ここまで学んだ「階層・OSI・TCP/IP・カプセル化」。この4つは、バラバラの知識でしょうか? それとも、ひとつの物語でしょうか?
難しい用語が続きましたが、実は全部つながっています。どうつながるか、自分なりに振り返ってから読み進めてください。
ここまでの物語を、つなげて振り返る
この章は、ひとつの物語でした。順にたどってみましょう。
まず、通信は複雑なので階層に分けて整理する、という発想から始まりました。次に、その階層を世界共通で定めたOSI参照モデル(7階層)を学び、CCNAで重要なL2・L3・L4を、スイッチ(L2)とルーター(L3)に結びつけました。続いて、実際のインターネットが動くTCP/IPモデル(4階層)と、OSIとの対応を整理。最後に、データが各階層でヘッダーを付けながら旅をするカプセル化と、その呼び名(セグメント・パケット・フレーム・ビット)を押さえました。
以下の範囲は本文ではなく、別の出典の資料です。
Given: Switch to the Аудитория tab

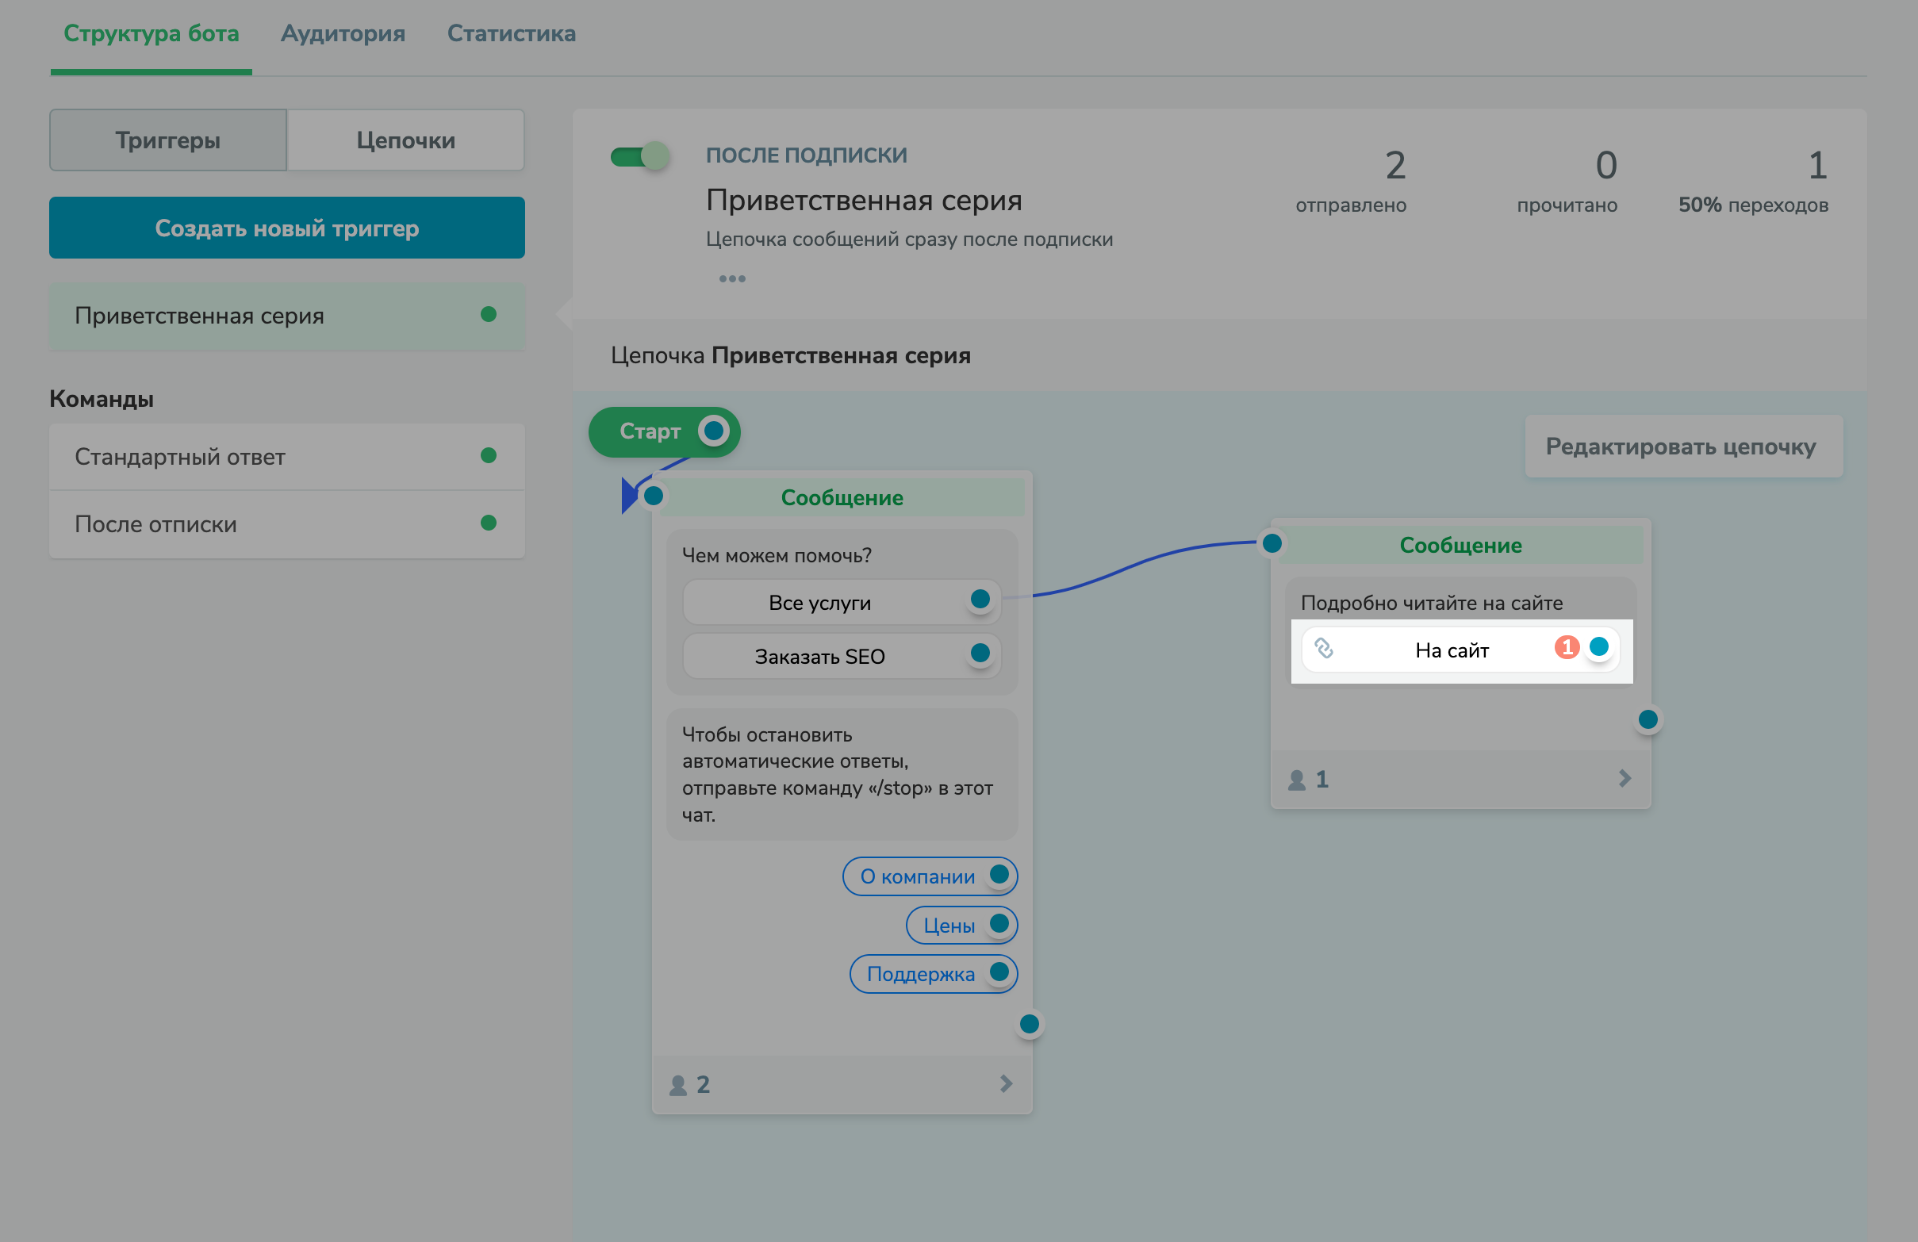Looking at the screenshot, I should [343, 34].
バラバラの用語に見えて、すべては「2台のホストが、どうやって正しくデータをやりとりするか」という1つの問いへの答えだったのです。
実機では、これがどう見えるか
概念がつかめたら、次は実機です。ここには将来、Cisco Packet Tracerで実際に通信をキャプチャした画面を掲載し、「いま学んだカプセル化が、本物のパケットでどう起きているか」を見比べられるようにします。
概念を先に頭に入れておくと、実機の画面を見たときに「あ、これがあのヘッダーか」と一瞬で結びつきます。今この章を理解しておくことが、後の実機学習を何倍も速くしてくれます。
この章を一言でまとめると、「2台のホストが○○○やりとりするための、共通のしくみ」。○に入る言葉を、自分の言葉で言えますか?
答えを見る
模範解答のひとつは「正しくデータをやりとりするための共通のしくみ」です。階層化・OSI・TCP/IP・カプセル化——すべては、メーカーの違う機器同士が、確実に・正しくデータを届け合うための取り決めでした。
完璧な言葉でなくて構いません。自分の言葉で説明できたなら、この章は身についています。
この章、おつかれさま! 難所を越えたあなたは、もうネットワークの「背骨」を手に入れたよ。完璧じゃなくて大丈夫、先に進んでまた戻ってくればいい。次の章では、L2の世界——「イーサネットとMACアドレス」を、もっと具体的に見ていくよ。